ETP Operators & Core Types#

This page documents the user-facing ETP operators — the ops you call inside a model’s update to make a weight participate in online learning — together with the small set of core types every algorithm consumes: input wrappers, the eligibility-trace state, gradient utilities, and the error hierarchy.

To add your own ETP primitive (with custom trace-propagation rules), see Custom ETP Primitives.

ETP Primitive Operators#

These functions mark weight operations for inclusion in online learning. Use braintrace.matmul(x, w) instead of x @ w to include a weight in eligibility-trace computation; a parameter used through a regular JAX op is automatically excluded. There is no special parameter class — every brainstate.ParamState is eligible, and participation is decided purely by whether an ETP operator consumed it.

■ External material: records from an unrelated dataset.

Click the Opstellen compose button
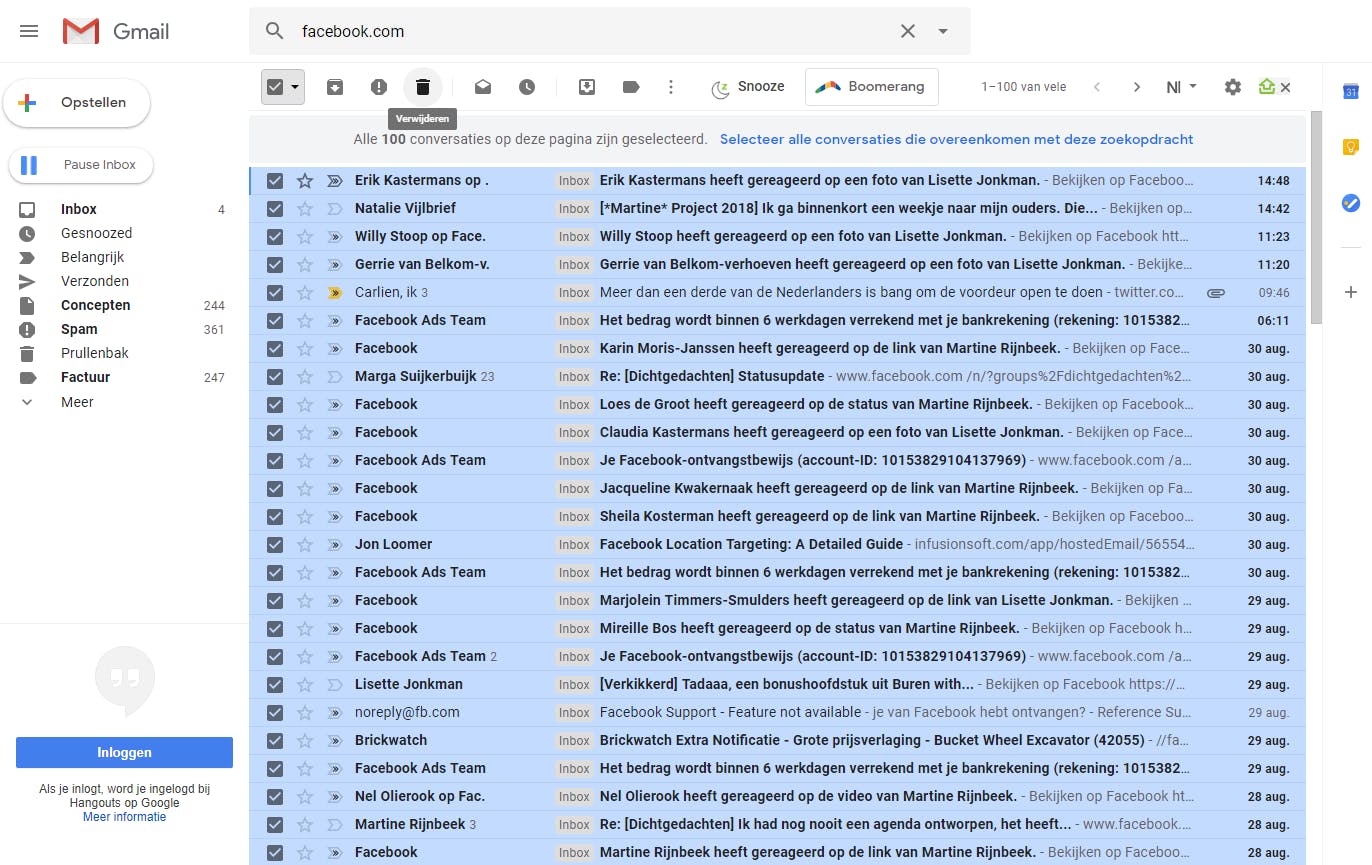 (76, 102)
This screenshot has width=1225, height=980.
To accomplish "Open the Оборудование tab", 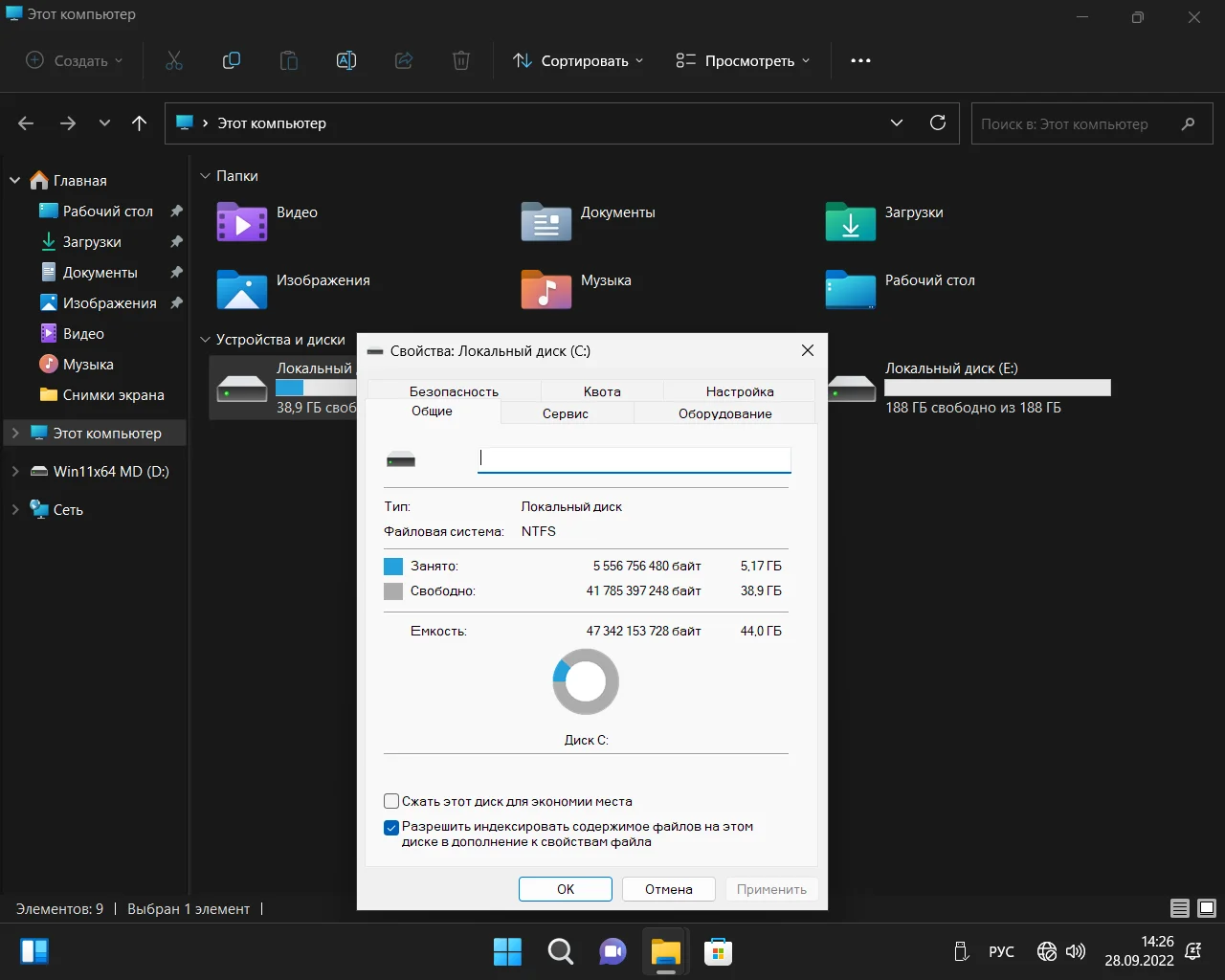I will click(724, 413).
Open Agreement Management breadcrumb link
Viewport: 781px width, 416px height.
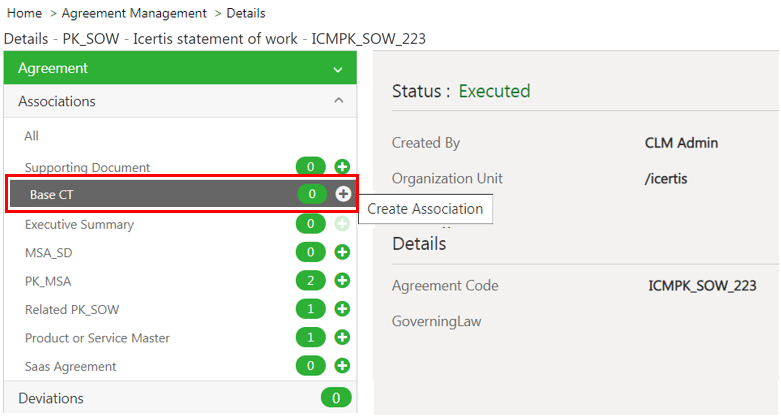pos(134,13)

All operators accept physical-unit quantities (mantissa/unit are split, computed, and recombined) and come in batched and unbatched forms selected by input rank.

matmul

ETP-aware matrix multiplication.

element_wise

ETP-aware element-wise operation.

conv

ETP-aware convolution.

sparse_matmul

ETP-aware sparse matrix multiplication.

lora_matmul

ETP-aware LoRA (Low-Rank Adaptation) matrix multiplication.

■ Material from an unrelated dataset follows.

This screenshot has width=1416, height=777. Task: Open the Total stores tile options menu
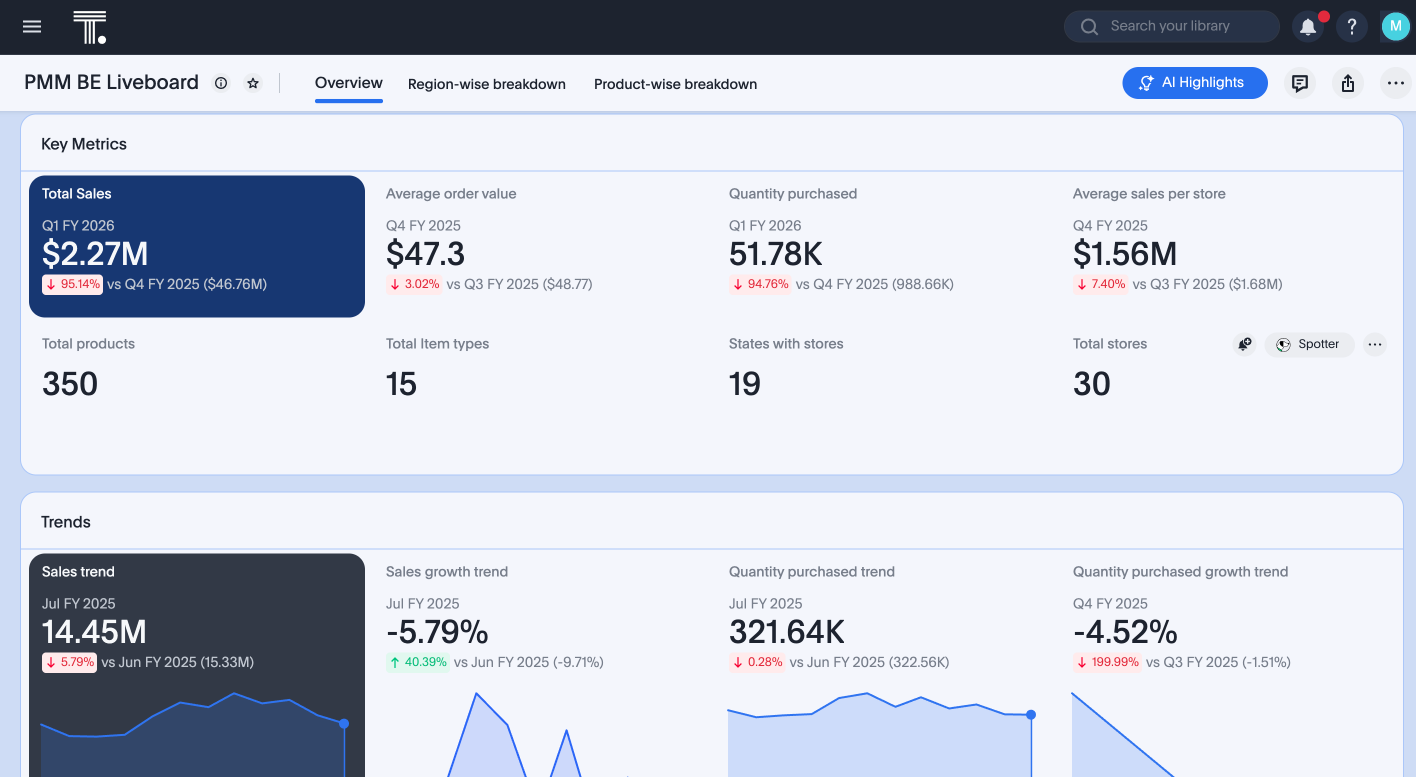pyautogui.click(x=1375, y=344)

Controlling Parameter Participation#

import jax
import braintrace
import brainstate

class MyRNN(brainstate.nn.Module):
    def __init__(self):
        super().__init__()
        self.w_rec = brainstate.ParamState(...)   # want ETP
        self.w_in = brainstate.ParamState(...)     # do NOT want ETP
        self.h = brainstate.ShortTermState(...)

    def update(self, x):
        # regular matmul -> w_in excluded from ETP
        inp = x @ self.w_in.value
        # ETP matmul -> w_rec included in ETP
        self.h.value = jax.nn.tanh(inp + braintrace.matmul(self.h.value, self.w_rec.value))
        return self.h.value
Table 1 Parameter Selection Rules#

Goal

How

Include a parameter in online learning

Use a braintrace.* ETP operator (e.g. braintrace.matmul(x, w)).

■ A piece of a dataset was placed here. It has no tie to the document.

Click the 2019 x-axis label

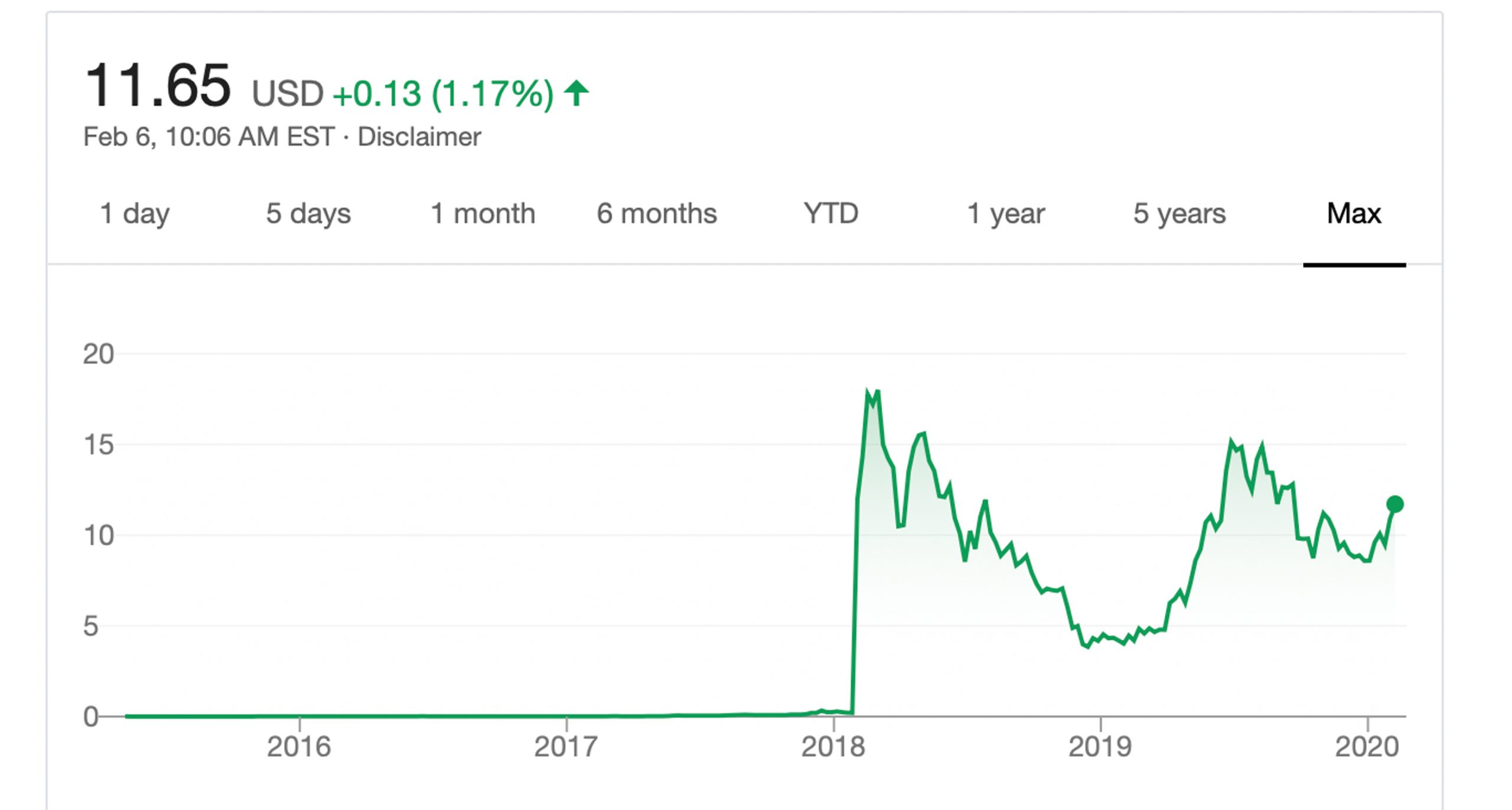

Exclude a parameter from online learning

Use a regular JAX op (e.g. x @ w).

Selection mechanism

The operation’s primitive type — not the parameter’s class. Every brainstate.ParamState is eligible; participation depends solely on whether an ETP primitive consumed it.

Input Data#

Wrappers that tell an online-learning algorithm whether a step receives a single time step or a whole sequence of time steps.

SingleStepData

A container marking input data as belonging to a single time step.

MultiStepData

A container marking input data as spanning multiple time steps.

Eligibility Trace State#

The state object that stores the eligibility trace carried forward across time steps during online learning.

EligibilityTrace

The state for storing the eligibility trace during the computation of online learning algorithms.

Gradient Utilities#

Helpers used when combining per-step gradients into the running online gradient.

GradExpon

Accumulate gradients with an exponential (leaky) running sum.

Errors#

Exceptions raised by the compilation and execution machinery.

NotSupportedError

Exception raised for operations that are not supported.

CompilationError

Exception raised for errors that occur during compilation.